ASTM D5134 Standard Test Method for Detailed Analysis of Petroleum Naphthas
ASTM D5134 Standard Test Method for Detailed Analysis of Petroleum Naphthas through n-Nonane by Capillary Gas Chromatography
3. Summary of Test Method
3.1 A representative sample of the naphtha is introduced into a gas chromatograph equipped with a methyl silicone bonded phase fused silica capillary column. Helium carrier gas transports the vaporized sample through the column in which the components are separated. Components are sensed by a flame ionization detector as they elute from the column. The detector signal is processed by an electronic data acquisition system or integrating computer. Each eluting peak is identified by comparing its retention index to a table of retention indices and by visual matching with a standard chromatogram. The table of retention indices has been established by running reference compounds under identical conditions or by gas chromatographic - mass spectrometric (GC/MS) analysis of reference samples under the same conditions, or both.

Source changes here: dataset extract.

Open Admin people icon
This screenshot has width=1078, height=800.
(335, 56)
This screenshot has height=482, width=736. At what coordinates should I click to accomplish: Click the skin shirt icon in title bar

3.2 The mass concentration of each component is determined by area normalization with response factors. Peaks eluting after n-nonane are summed and reported as C10+.

4. Significance and Use
4.1 A knowledge of the hydrocarbon components comprising a petroleum naphtha, reformate, or alkylate is useful in valuation of crude oils, in alkylation and reforming process control, in product quality assessment, and for regulatory purposes. Detailed hydrocarbon composition is also used as input in the mathematical modeling of refinery processes.

4.2 Separation of naphtha components by the procedure described in this test method can result in some peaks that represent coeluting compounds. This test method cannot attribute relative concentrations to the coelutants. In the absence of supporting information, use of the results of this test method for purposes which require such attribution is not recommended.

5. Interferences
5.1 If present, olefinic hydrocarbons with boiling points less than 150°C will be separated and detected along with the saturates and aromatics. Some of the olefins will coelute with saturates or aromatics and give erroneously high concentrations for those components.

5.2 Alcohols, ethers, and other organic compounds of similar volatility can also interfere by coeluting with saturate or aromatic hydrocarbons thereby causing erroneously high values to be determined.